PASSAGE TO READ:
'''

Maurice (Moses) Hirsch - biography
Maurice (Zvi) de Hirsch, or Baron Moritz von Hirsch auf Gereuth, (9 December 1831 – 21 April 1896), was a German-Jewish businessman and philanthropist who lived in France, in England and in the Austrian-Hungarian Empire. Baron de Hirsch was the great-uncle of Canadian billionaire, industrialist and heir to the baron's fortune, Dr. Maurice de Hirsch (II).
The baron's grandfather, the first Jewish landowner in Bavaria, was ennobled with the appellation "auf Gereuth" in 1818; his father, who was banker to the Bavarian king, was created a baron in 1869. The family for generations has occupied a prominent position in the German Jewish community.
He was born on 9 December 1831. At the age of thirteen young Hirsch was sent to Brussels to school, but when seventeen years old he went into business. In 1855 he became associated with the banking house of Bischoffsheim & Goldschmidt, of Brussels, London and Paris. He amassed a large fortune, which he increased by purchasing and working railway concessions in Austria, Turkey and the Balkans, and by speculations in sugar and copper.
While living in great splendour in Paris (where he owned a great town house rue de l'Elysée and the Château de Beauregard) and London and on his estates in Hungary, he devoted much of his time to schemes for the relief of his Hebrew co-religionists in lands where they were persecuted and oppressed.
He took a deep interest in the educational work of the Alliance Israelite Universelle, and on two occasions presented the society with gifts of a million francs. For some years he regularly paid the deficits in the accounts of the Alliance, amounting to several thousand pounds a year. In 1889 he capitalized his donations and presented the society with securities producing an annual income of £16,000.
On the occasion of the fortieth anniversary of the emperor Francis Joseph's accession to the Austrian throne he gave £500,000 for the establishment of primary and technical schools in Galicia and the Bukowina. The greatest charitable enterprise on which he embarked was in connection with the persecution of the Jews in Russia. He gave £10,000 to the funds raised for the repatriation of the refugees in 1882, but, feeling that this was a very lame conclusion to the efforts made in western Europe for the relief of the Russian Jews, he offered the Russian Government £2,000,000 for the endowment of a system of secular education to be established in the Jewish Pale of Settlement. The Russian Government was willing to accept the money, but declined to allow any foreigner to be concerned in its control or administration.
Thereupon Baron de Hirsch resolved to devote the money to an emigration and colonization scheme which should afford the persecuted Jews opportunities of establishing themselves in agricultural colonies outside Russia. He founded the Jewish Colonization Association as an English society, with a capital of £2,000,000, and in 1892 he presented to it a further sum of £7,000,000. On the death of his wife in 1899 the capital was increased to £11,000,000, of which £1,250,000 went to the Treasury, after some litigation, in death duties. This enormous fund, which was in its time probably the greatest charitable trust in the world, was managed by delegates of certain Jewish societies, chiefly the Anglo-Jewish Association of London and the Alliance Israelite Universelle of Paris, among whom the shares in the association have been divided.

'''

DATA SUPPLIED:
'''

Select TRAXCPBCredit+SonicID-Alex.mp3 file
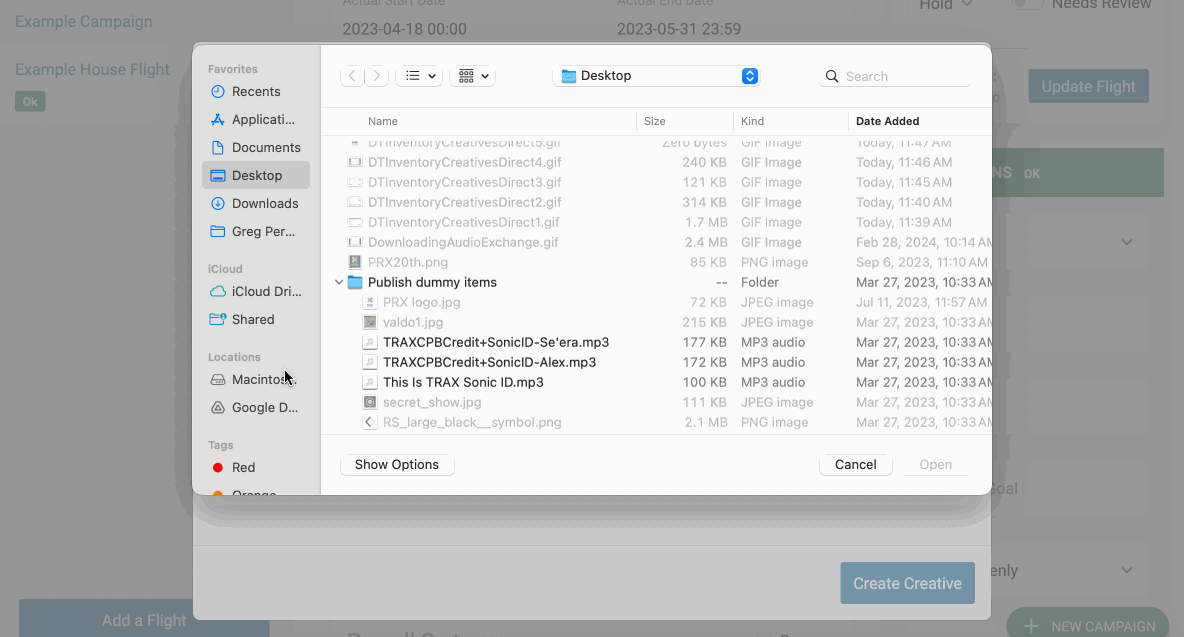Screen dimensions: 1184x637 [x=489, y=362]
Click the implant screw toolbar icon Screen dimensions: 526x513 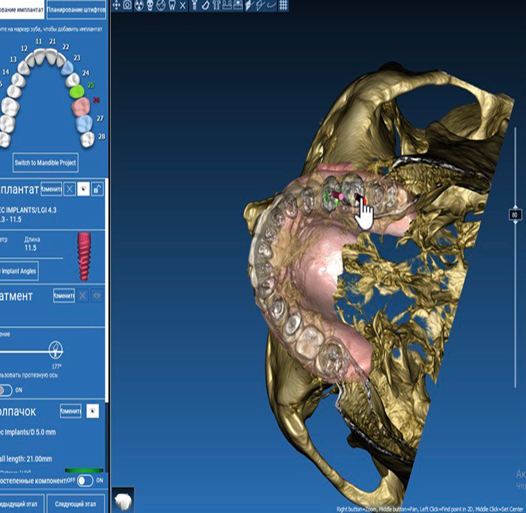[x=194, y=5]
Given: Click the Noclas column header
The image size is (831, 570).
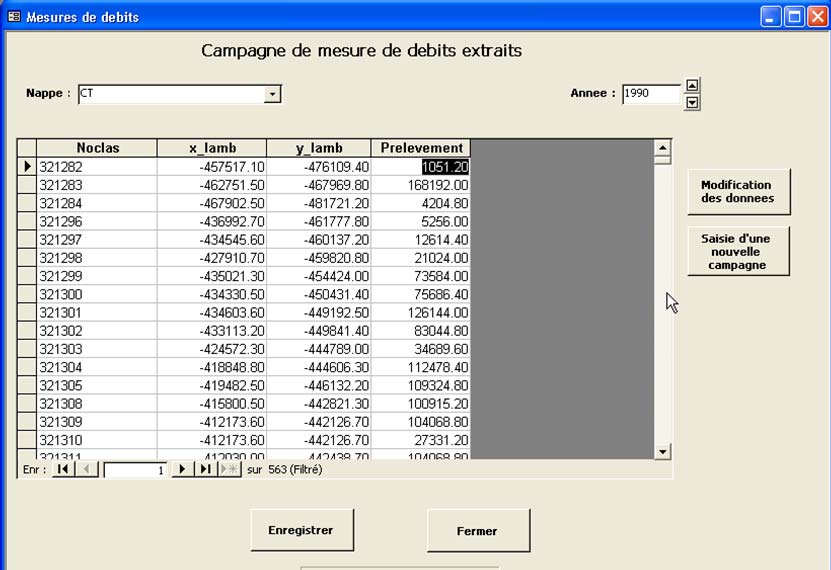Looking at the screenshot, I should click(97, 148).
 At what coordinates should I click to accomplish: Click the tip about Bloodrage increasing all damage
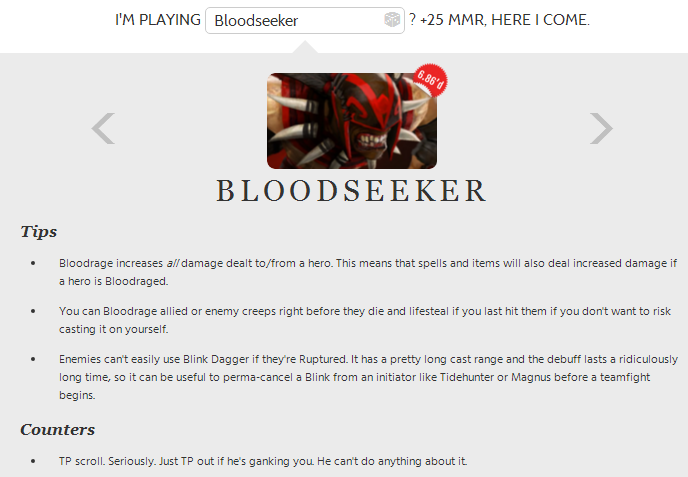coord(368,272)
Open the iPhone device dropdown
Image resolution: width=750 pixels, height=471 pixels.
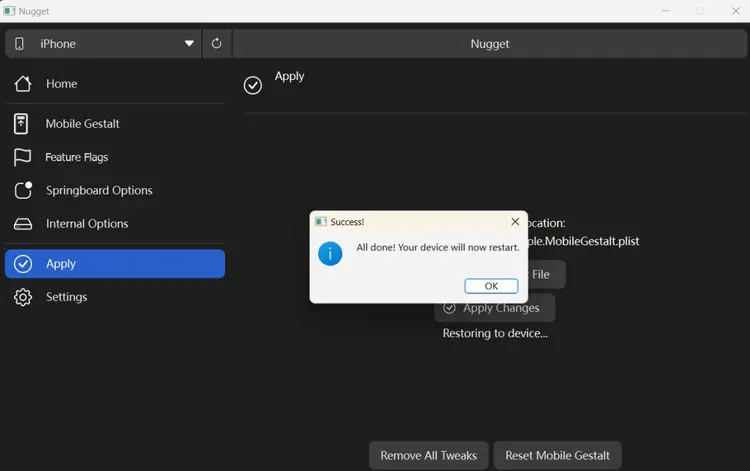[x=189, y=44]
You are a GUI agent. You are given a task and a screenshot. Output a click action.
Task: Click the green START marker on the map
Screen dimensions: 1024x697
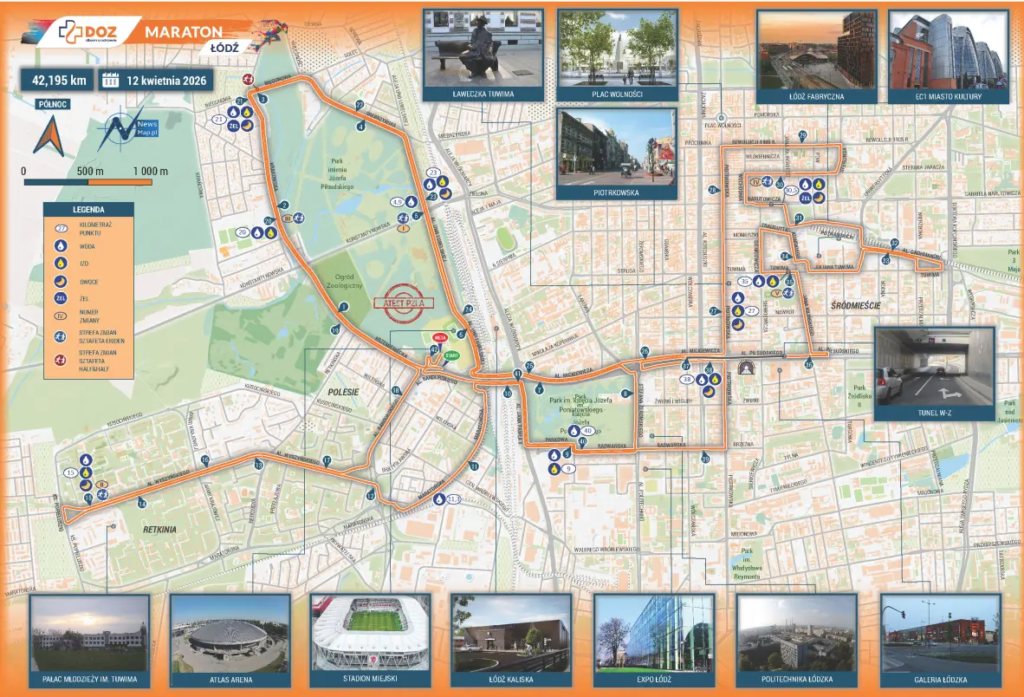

'''

WORK TO COMPLETE:
Retype the passage from the Maurice de Hirsch biography that begins at the words "He took a deep" and stops after the words "income of £16,000.".

WRITTEN RESPONSE:
He took a deep interest in the educational work of the Alliance Israelite Universelle, and on two occasions presented the society with gifts of a million francs. For some years he regularly paid the deficits in the accounts of the Alliance, amounting to several thousand pounds a year. In 1889 he capitalized his donations and presented the society with securities producing an annual income of £16,000.